Desta forma, as diferenças visíveis entre o corpo feminino e masculino ao serem entendidas e incorporadas segundo os esquemas da visão androcêntrica garantem as significações e os valores que estão de acordo com esta visão: “Não é o falo (ou a sua ausência) que fundamenta esta visão do mundo, mas é esta visão do mundo que, ao estar organizada segundo a divisão em géneros relacionais, masculino e feminino, pode instituir o falo e a diferença entre os corpos biológicos em fundamentos objectivos da diferença entre os sexos, no sentido de géneros construídos como duas essências sociais hierarquizadas”.

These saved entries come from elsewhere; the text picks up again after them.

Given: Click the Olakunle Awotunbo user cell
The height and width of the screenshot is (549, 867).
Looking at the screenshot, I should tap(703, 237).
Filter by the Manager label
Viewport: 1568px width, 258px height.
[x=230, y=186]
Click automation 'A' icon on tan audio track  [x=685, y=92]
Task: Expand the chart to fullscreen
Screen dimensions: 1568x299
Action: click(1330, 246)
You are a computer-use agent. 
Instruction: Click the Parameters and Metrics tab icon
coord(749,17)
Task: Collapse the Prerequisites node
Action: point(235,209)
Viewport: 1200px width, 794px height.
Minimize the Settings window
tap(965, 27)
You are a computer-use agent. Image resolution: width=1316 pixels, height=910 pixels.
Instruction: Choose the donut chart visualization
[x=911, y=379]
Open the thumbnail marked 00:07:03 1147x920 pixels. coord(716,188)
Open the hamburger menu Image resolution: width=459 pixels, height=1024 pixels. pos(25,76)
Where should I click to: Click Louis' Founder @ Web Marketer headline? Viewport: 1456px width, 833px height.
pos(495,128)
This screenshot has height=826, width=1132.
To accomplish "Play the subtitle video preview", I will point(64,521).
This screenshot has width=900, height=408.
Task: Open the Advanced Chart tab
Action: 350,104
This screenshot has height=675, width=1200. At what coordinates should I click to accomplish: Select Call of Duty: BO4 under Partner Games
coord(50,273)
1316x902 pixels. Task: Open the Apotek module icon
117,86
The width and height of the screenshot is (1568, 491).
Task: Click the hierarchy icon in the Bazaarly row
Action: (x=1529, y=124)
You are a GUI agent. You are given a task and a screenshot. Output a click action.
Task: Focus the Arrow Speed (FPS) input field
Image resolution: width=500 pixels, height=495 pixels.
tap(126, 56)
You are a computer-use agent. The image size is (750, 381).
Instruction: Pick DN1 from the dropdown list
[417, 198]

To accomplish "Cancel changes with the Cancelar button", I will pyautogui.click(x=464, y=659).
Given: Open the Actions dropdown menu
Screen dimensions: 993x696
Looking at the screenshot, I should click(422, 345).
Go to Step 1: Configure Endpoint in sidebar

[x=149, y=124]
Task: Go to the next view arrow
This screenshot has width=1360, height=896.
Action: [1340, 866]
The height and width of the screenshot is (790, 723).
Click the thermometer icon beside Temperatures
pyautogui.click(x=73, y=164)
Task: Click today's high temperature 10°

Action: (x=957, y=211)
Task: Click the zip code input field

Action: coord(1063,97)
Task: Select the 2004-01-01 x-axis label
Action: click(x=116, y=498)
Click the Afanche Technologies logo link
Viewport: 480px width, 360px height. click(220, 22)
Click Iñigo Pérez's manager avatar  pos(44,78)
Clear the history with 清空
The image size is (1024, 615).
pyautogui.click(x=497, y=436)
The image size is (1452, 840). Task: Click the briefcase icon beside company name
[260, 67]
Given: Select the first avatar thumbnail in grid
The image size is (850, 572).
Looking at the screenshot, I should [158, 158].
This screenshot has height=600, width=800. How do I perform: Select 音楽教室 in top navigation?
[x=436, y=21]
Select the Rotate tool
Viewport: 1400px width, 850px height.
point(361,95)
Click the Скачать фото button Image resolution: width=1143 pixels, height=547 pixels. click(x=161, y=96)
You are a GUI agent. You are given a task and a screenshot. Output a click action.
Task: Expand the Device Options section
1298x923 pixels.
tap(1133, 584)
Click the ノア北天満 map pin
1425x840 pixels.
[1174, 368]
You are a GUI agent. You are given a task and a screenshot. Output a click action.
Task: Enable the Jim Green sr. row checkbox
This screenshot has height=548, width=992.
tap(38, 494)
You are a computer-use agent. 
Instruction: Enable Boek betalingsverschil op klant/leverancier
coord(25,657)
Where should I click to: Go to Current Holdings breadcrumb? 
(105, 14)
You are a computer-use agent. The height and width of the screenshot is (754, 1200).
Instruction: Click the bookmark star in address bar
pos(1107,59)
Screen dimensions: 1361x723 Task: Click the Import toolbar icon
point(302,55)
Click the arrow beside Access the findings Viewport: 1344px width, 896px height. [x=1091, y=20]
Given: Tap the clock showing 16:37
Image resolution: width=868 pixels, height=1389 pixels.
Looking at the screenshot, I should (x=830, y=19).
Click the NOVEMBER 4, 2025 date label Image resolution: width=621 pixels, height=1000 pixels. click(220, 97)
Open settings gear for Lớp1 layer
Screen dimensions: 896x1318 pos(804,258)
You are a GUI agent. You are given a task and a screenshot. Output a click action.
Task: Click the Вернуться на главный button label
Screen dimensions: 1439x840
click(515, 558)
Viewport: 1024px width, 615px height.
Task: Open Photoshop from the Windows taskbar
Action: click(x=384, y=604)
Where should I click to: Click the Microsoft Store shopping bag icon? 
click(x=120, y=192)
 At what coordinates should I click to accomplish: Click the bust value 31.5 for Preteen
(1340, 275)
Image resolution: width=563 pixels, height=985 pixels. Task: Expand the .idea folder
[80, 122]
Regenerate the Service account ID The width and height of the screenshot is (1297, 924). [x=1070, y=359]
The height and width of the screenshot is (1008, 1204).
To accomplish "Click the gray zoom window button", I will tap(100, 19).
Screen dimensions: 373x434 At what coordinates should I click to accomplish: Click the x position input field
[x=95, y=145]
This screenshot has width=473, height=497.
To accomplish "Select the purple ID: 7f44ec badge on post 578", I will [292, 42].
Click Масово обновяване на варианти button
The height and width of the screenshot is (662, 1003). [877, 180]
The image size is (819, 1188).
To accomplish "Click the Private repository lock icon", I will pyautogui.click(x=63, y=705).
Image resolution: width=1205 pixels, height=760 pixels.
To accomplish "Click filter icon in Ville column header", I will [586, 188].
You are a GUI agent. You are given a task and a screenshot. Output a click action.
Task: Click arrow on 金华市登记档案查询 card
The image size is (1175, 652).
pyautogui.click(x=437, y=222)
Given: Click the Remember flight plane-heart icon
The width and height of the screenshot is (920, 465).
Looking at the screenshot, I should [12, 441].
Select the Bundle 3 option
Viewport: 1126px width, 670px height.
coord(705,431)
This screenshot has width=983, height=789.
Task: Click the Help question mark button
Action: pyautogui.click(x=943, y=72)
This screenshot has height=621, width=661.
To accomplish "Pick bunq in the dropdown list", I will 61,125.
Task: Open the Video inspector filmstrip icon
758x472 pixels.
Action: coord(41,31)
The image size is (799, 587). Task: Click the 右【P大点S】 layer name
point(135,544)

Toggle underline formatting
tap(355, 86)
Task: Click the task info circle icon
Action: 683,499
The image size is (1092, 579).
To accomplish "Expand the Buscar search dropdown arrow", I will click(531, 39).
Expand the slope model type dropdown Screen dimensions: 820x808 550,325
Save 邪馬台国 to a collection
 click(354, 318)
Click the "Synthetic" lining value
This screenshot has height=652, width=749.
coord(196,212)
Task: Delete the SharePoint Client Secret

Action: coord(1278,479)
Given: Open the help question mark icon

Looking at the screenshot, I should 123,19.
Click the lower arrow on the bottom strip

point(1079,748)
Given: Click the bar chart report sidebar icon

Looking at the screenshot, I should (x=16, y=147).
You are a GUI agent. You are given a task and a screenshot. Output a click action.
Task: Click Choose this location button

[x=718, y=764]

Bourdieu compara a postura submissa a que as mulheres cabilas estão sujeitas à forma como se ensinam as mulheres a ocupar o espaço, a caminhar e a adoptar posições corporais específicas evitando determinados movimentos mais expansivos. Já os rapazes são preparados para cortar o vínculo com a mãe e com tudo o que está associado ao feminino através de ritos orientados para a virilização, ainda hoje presentes, como o corte de cabelo, a circuncisão, desportos e jogos viris. Esta aprendizagem está associada a uma moral feminina construída através duma disciplina constante de todas as partes do corpo em oposição à moral de honra masculina, confrontativa, caracterizada pelo olhar em frente, a postura erecta que remetem para uma ideia de rectidão, de poder e de toda uma ética, política e cosmologia.

A virilidade do homem é validada por outros homens sob a forma de ritos de instituição, sobretudo escolares e militares, que promovem comportamentos violentos, de desafio ou negação do perigo, com o intuito de reforçar a solidariedade entre homens e a aceitação do estatuto de dominador. Algumas formas de coragem não são mais do que formas de cobardia que reflectem o medo de perder a estima e a admiração do grupo e do homem ser remetido para a categoria tipicamente feminina dos “fracos”, dos “medricas”, dos “delicadinhos”, dos “maricas”.

Os homens acabam assim por estar também pressionados a corresponder a uma ética e uma moral sob pena de se sentirem excluídos e desvalorizados socialmente. Práticas como as violações colectivas, praxes académicas, bullying e outros actos de opressão e humilhação baseiam-se no “temor viril de ser excluído do mundo dos homens ‘fortes’, os chamados homens ‘duros’, porque são duros em relação ao próprio sofrimento e, sobretudo, em relação ao sofrimento dos outros”.

Segundo Bourdieu, a organização simbólica da divisão sexual do trabalho e de toda a ordem natural e social não deriva dos factores biológicos mas duma construção arbitrária com base nos mesmos, legitimando de uma forma aparentemente natural a visão androcêntrica. A violência simbólica não reside na falta de consciência desta estrutura mas na perpetuação dum dispositivo social, cujo fundamento principal é a troca de bens simbólicos centrada no mercado matrimonial, em que as mulheres surgem como objectos ou símbolos do capital em poder dos homens. Quando os dominados aplicam às relações de dominação categorias do ponto de vista do dominador, fazendo-as parecer naturais, institui-se uma violência simbólica de consentimento e de aceitação de um papel e de uma identidade que neste caso é desvalorizadora da mulher ou de qualquer grupo estigmatizado em relação ao estigmatizador.